Look on the back of a top-flight AMD Radeon such as the HD 6870 and you’ll find, along with the now-familiar DVI ports, HDMI and DisplayPort connectors. That’s three distinct digital connectors on one card. Why so many?
Well, DVI is the current champion but is on the way out. It’s been fun, but its reaching the end of the line. However, it won’t vanish just yet, because it can carry analogue VGA signals and there are still an awful lot of analogue monitors out there. This leaves us two new contenders for high-definition video.
The two all-digital standards are not in direct competition either. They ‘complement’ each other, at least that’s the semi-official line. However, two new standards on one card means there is competition at some level, especially when you need to drop one for budget editions. This isn’t exactly a format war where only one will be left standing, though – both formats are here to stay.
So what’s up then? Both offer high-speed all-digital connection for video and audio with allowance for copy protection and 3D images. What are the strengths of each and why do the card people put both onboard to entice us?
The basic specifications and capabilities are similar and while the two ports essentially do the same job they do it in different ways which reflect their origins.
HDMI hails from the world of TVs, DVD players and consumer electronics. It takes as its starting point S-VHS and composite signals. DisplayPort hails from the computer chaps and uses a more sophisticated and flexible data transmission method.
The High Definition Multimedia Interface first appeared in 2003 and was designed as a digital replacement for the multitude of analogue formats used in consumer AV standards (RF, SCART, Composite, S-VHS, RGB and so forth), in a compact single cable.
It can carry any uncompressed TV signal with 48-bit colour and up to eight channels of audio as well as control connections for the rare instances where one bit of kit can control another.
A DVI signal is fully compatible, so you can use a DVI to HDMI converter no probs (although not for the analogue signals on DVI-A obviously).
The standard was put together by a consortium of big names, including Panasonic, Sony, Philips and Toshiba. The specification has now reached version 1.4.
The big gain in the later versions is the maximum clock speed, which governs bandwidth.
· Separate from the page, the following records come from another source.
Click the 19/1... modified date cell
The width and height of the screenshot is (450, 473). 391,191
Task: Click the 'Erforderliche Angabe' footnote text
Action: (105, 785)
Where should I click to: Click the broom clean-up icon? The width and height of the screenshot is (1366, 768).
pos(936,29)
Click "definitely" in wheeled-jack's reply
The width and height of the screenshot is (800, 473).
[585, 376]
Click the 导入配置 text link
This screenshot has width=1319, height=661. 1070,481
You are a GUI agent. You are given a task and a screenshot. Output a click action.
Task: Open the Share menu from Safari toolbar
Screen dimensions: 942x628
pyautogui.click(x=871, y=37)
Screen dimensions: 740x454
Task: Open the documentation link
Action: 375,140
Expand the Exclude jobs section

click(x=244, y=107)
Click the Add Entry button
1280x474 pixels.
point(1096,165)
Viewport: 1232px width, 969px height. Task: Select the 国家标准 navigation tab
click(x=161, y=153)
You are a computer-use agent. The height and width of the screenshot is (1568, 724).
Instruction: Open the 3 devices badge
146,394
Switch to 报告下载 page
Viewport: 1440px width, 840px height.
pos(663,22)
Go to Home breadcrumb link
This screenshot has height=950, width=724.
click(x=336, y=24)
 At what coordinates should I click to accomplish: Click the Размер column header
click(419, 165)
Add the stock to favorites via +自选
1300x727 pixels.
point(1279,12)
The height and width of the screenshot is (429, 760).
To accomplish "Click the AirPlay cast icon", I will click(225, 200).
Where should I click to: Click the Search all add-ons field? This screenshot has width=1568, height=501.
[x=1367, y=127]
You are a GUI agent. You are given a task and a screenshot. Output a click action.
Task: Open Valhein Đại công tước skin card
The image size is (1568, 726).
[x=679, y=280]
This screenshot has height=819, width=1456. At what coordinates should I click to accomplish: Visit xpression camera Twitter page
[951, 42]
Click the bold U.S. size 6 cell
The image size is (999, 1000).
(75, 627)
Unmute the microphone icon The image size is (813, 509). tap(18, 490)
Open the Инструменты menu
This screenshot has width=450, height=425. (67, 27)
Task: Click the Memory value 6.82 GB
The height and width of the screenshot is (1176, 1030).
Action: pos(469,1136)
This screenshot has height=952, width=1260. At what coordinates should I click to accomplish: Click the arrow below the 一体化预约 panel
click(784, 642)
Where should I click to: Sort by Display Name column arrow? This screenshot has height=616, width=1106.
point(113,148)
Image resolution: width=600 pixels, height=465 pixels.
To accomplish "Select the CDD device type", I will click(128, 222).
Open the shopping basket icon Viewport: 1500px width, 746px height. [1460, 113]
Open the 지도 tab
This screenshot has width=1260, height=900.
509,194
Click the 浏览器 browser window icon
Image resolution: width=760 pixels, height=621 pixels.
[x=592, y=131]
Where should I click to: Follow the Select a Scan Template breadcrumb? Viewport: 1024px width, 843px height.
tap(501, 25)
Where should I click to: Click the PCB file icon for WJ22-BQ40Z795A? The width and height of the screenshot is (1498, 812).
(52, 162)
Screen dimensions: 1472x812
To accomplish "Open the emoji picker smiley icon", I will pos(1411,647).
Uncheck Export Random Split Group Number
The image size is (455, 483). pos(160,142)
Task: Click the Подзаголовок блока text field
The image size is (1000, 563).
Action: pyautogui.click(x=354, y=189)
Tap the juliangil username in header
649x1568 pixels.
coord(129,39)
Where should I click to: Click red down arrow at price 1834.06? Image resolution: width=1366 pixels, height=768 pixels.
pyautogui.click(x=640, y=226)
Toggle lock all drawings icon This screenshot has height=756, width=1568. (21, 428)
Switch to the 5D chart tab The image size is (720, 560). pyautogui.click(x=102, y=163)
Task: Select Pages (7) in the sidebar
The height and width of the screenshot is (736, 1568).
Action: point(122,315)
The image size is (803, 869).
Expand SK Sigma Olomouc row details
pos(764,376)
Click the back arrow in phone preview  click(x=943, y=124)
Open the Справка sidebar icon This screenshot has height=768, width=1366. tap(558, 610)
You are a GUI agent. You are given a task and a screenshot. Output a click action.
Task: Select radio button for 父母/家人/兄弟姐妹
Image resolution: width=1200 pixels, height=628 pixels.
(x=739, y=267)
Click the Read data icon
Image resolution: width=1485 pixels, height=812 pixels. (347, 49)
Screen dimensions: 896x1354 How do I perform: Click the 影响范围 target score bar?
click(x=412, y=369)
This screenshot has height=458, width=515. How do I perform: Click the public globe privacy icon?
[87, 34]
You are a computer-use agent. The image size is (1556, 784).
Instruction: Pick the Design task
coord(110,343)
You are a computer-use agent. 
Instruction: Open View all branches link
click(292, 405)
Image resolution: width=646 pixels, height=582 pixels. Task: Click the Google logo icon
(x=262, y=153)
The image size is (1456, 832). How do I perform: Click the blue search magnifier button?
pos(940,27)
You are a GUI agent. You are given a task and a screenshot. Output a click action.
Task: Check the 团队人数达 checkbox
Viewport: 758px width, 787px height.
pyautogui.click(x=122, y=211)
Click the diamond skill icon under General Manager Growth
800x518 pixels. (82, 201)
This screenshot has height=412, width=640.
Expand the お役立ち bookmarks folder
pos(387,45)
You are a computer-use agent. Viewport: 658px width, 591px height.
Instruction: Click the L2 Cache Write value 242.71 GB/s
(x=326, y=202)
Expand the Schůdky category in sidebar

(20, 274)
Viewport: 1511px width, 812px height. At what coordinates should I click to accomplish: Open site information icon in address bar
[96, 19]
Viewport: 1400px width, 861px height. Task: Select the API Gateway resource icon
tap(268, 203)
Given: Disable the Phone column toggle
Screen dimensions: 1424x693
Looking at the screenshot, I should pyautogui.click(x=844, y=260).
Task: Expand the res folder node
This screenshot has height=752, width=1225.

The original specification called for a maximum of 165MHz, which is just enough to handle 1080p.
Version 1.3 upped this to 340MHz, in order to comfortably handle 1600p (technically known as Wide Quad Extended Graphics Array). The maximum data rate is 10.4GB/s.
It comes in single-link or double-link types (the 19-pin Type A and 29-pin Type B respectively), Type B equates to dual-link DVI, although we haven’t seen one yet.
HDMI 1.4 launched in March 2010 and adds an Ethernet connection, an audio return channel, more control protocols and is ready for 3D signals. It can cope with a 4096 x 2160 display, enough for a very beefy home cinema setup.
Cables come in two main types: Standard or Category 1 cables can cope with the lower capacities of version 1.0 to 1.2, while High-Speed or Category 2 cables are certified for versions 1.3 to 1.4.
There’s no standard set for the maximum cable length, its essentially down to the cable company to get it working properly. The signal drops off and the longer the cable, the thicker the wire and therefore the better the quality required.
HDMI: The standard 19-pin Type A HDMI connector, capable of 10.4GB/s in its latest iteration
Fully compatible with DVI, just add a converter. This only offers single-link DVI however, which means that high-end cards will still need to carry a DVI dual-link for high resolutions. A nice bit of backward compatibility, though.
HDMI includes CEC: Consumer Electronics Control. The idea is that one bit of AV kit can pass across instructions to another, such as turn on, change channel, and so forth. Nice when it works, which isn’t as often as you might like. No big loss on a PC.
HDMI has native support for the xvYCC colour space. This offers a gamut 1.8 times bigger than plain-old RGB models, by effectively using negative numbers for primaries. It was developed because modern panels are more capable than CRTs of displaying richer colours. Support for xvYCC colour space is found in many graphics cards, but the main target is digital camcorders. You won’t find it in Blu-Ray though and its absence on DisplayPort is no great loss.
If you’ve a respectably new television then it will have an HDMI port, making connecting a PC really easy, at last. This is the big bonus, games coming at you with real screen acreage (albeit not at super-high resolutions).
HDMI kit is currently a bit cheaper, especially for compatible monitors.